**Task instructions**
Copy the data below verbatim, leaving no line out.

**Source data**
━━━━━━━━━━━━━━━━

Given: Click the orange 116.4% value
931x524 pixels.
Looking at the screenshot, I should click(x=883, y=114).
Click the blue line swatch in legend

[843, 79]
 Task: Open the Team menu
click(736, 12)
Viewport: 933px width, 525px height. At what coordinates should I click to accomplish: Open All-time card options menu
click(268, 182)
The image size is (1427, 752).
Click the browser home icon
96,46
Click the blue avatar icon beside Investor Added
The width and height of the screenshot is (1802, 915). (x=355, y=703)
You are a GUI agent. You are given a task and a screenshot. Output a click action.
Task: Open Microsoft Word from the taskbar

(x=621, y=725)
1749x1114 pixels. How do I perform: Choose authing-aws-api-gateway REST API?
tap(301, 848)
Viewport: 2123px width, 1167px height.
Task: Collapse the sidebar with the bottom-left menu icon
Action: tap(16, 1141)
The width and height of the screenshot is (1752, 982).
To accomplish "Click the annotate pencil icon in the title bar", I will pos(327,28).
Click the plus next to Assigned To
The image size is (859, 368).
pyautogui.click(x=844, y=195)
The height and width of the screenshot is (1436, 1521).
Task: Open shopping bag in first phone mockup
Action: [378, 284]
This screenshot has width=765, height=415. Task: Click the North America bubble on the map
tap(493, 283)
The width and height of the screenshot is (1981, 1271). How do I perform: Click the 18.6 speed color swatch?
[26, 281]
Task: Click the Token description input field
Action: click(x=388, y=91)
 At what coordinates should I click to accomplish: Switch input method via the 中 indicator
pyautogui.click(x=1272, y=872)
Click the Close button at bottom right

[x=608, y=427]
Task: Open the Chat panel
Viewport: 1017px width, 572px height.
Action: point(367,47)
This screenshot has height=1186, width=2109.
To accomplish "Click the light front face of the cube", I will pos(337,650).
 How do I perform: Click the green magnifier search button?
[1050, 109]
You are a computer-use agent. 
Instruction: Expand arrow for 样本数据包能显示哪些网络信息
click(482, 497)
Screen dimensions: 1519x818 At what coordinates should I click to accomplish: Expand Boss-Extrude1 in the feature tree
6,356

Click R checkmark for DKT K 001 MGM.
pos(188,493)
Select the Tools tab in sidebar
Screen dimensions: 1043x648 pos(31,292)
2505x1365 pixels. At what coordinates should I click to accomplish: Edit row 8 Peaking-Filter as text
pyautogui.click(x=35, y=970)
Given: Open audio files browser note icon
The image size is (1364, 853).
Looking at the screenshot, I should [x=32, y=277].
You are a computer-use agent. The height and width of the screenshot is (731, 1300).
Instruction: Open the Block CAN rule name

━━━━━━━━━━━━━━━━

**Response**
Given: Click the orange 116.4% value
931x524 pixels.
Looking at the screenshot, I should click(x=883, y=114).
Click the blue line swatch in legend

[843, 79]
 Task: Open the Team menu
click(736, 12)
Viewport: 933px width, 525px height. At what coordinates should I click to accomplish: Open All-time card options menu
click(268, 182)
The image size is (1427, 752).
Click the browser home icon
96,46
Click the blue avatar icon beside Investor Added
The width and height of the screenshot is (1802, 915). (x=355, y=703)
You are a GUI agent. You are given a task and a screenshot. Output a click action.
Task: Open Microsoft Word from the taskbar

(x=621, y=725)
1749x1114 pixels. How do I perform: Choose authing-aws-api-gateway REST API?
tap(301, 848)
Viewport: 2123px width, 1167px height.
Task: Collapse the sidebar with the bottom-left menu icon
Action: tap(16, 1141)
The width and height of the screenshot is (1752, 982).
To accomplish "Click the annotate pencil icon in the title bar", I will pos(327,28).
Click the plus next to Assigned To
The image size is (859, 368).
pyautogui.click(x=844, y=195)
The height and width of the screenshot is (1436, 1521).
Task: Open shopping bag in first phone mockup
Action: [378, 284]
This screenshot has width=765, height=415. Task: Click the North America bubble on the map
tap(493, 283)
The width and height of the screenshot is (1981, 1271). How do I perform: Click the 18.6 speed color swatch?
[26, 281]
Task: Click the Token description input field
Action: click(x=388, y=91)
 At what coordinates should I click to accomplish: Switch input method via the 中 indicator
pyautogui.click(x=1272, y=872)
Click the Close button at bottom right

[x=608, y=427]
Task: Open the Chat panel
Viewport: 1017px width, 572px height.
Action: point(367,47)
This screenshot has height=1186, width=2109.
To accomplish "Click the light front face of the cube", I will pos(337,650).
 How do I perform: Click the green magnifier search button?
[1050, 109]
You are a computer-use agent. 
Instruction: Expand arrow for 样本数据包能显示哪些网络信息
click(482, 497)
Screen dimensions: 1519x818 At what coordinates should I click to accomplish: Expand Boss-Extrude1 in the feature tree
6,356

Click R checkmark for DKT K 001 MGM.
pos(188,493)
Select the Tools tab in sidebar
Screen dimensions: 1043x648 pos(31,292)
2505x1365 pixels. At what coordinates should I click to accomplish: Edit row 8 Peaking-Filter as text
pyautogui.click(x=35, y=970)
Given: Open audio files browser note icon
The image size is (1364, 853).
Looking at the screenshot, I should [x=32, y=277].
You are a computer-use agent. The height and width of the screenshot is (731, 1300).
Instruction: Open the Block CAN rule name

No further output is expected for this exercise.